Mechanism: Aggregate functions convert a selected set of cases into an explicit numeric result, which makes vague group comparisons answerable and keeps the calculation inside the visualization workflow.
Evidence: Compute Derived Value is defined as computing an aggregate numeric representation over a set of data cases, and the taxonomy notes that many comparison questions imply an aggregation function even when the question does not specify exactly how the comparison should be calculated (Amar et al., 2005).
context
Use when the answer is a summary, not a raw record
- User Goal: Summarize a group or compare groups using a numeric summary.
- Task: Compute a derived value over a selected set of cases.
- Data: Tabular cases that can be grouped or filtered into subsets.
- Chart Setting: An information visualization system that already supports selecting a set of cases.

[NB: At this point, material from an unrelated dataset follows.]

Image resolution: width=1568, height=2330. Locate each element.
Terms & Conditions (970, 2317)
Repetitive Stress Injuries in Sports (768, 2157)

- Audience: Analysts asking questions about categories, subsets, or totals.
- Success Criterion: The system returns the needed summary value directly on the selected set.
exceptions
Do not use aggregate calculations for direct lookup
Break it when: The question asks for raw attributes of already specified cases. Why: That is a retrieve-value task, not a compute-derived-value task.
costs
Tradeoffs of explicit aggregation
Sacrifice: The user must choose an aggregation function instead of leaving the comparison vague.
Risk: Different aggregation functions can answer materially different questions.
Mitigation: Make the active aggregation function explicit wherever the derived value appears.
mistakes
Common failure modes
Mistake: Leaving the comparison metric implicit in questions such as “which group is more X.” Why it fails: The question stays underspecified until a concrete aggregation function is chosen.
check
How to test aggregate support
Failure Sign: Users must calculate averages, totals, or counts outside the visualization.
Quick Check: Ask the system for an average, a sum, and a count-unique over the current subset.
Stronger Test: Try a group comparison that depends on a summary metric and verify that the system exposes which aggregation function produced the answer.
fix
What to change
- Add average, sum, count, and count-unique operations.
- Let aggregate functions run on filtered or otherwise selected subsets.
- Show the chosen aggregation function alongside the derived value.